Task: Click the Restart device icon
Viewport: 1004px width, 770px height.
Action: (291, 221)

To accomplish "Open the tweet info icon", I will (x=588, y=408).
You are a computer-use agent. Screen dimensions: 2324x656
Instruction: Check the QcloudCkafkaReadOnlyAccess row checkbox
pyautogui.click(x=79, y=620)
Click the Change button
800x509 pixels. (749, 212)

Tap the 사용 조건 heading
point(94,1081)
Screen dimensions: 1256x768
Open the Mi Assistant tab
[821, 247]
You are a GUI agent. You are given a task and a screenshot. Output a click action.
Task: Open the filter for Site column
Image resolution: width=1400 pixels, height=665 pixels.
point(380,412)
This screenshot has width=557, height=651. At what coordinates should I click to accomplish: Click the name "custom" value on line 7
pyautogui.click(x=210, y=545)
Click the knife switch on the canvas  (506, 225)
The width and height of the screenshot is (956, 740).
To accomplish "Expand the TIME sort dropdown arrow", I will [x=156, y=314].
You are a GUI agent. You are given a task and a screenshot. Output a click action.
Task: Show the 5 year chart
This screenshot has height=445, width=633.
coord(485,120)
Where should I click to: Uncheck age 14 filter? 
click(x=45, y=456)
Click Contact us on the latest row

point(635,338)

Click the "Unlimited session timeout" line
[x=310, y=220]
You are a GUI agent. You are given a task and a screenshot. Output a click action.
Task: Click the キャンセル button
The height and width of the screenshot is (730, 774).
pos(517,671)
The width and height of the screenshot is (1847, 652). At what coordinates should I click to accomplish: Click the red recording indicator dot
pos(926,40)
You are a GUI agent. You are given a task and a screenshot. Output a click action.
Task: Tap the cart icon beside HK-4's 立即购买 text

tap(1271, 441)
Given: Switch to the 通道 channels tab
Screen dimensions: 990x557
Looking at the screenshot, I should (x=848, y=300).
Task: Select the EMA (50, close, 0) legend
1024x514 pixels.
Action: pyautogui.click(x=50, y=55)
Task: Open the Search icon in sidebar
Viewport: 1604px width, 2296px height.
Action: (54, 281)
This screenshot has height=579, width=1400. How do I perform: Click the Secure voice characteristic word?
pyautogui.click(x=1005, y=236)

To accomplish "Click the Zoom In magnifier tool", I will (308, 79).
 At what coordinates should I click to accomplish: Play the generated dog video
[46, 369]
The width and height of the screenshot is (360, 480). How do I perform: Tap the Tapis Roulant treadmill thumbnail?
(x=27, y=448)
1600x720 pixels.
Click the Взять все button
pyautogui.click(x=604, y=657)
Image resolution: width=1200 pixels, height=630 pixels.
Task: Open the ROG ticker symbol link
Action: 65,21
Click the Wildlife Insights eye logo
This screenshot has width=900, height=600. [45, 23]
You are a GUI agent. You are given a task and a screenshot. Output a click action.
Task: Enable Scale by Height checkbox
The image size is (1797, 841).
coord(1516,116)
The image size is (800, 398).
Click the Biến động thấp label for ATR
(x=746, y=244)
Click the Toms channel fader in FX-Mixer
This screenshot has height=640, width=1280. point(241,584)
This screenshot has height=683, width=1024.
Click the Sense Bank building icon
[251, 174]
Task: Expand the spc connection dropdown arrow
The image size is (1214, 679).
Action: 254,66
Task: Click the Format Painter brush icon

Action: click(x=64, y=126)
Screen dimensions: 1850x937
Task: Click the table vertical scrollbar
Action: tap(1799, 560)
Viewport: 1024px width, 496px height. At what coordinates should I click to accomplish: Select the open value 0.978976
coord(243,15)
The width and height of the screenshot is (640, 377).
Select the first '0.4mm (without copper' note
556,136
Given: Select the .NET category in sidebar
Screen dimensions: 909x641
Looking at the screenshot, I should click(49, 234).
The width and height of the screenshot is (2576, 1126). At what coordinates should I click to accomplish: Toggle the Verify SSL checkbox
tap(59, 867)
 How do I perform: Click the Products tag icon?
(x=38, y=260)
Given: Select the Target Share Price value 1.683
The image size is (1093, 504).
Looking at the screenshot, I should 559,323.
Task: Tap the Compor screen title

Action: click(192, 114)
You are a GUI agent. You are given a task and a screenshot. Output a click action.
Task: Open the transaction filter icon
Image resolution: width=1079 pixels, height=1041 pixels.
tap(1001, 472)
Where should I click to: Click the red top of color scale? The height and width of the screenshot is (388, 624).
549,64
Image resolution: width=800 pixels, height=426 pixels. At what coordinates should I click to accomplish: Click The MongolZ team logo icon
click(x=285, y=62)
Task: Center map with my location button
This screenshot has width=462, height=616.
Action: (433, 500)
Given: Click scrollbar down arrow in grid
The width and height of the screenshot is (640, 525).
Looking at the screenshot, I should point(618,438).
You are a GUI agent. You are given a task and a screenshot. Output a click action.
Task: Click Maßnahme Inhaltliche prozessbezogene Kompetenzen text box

+++++

* [Description of the task]: Go through the data above and return each line containing the string "will".

* [Your solution]:
To accomplish "Open the tweet info icon", I will (x=588, y=408).
To accomplish "Expand the TIME sort dropdown arrow", I will [x=156, y=314].
To accomplish "Click the Zoom In magnifier tool", I will (308, 79).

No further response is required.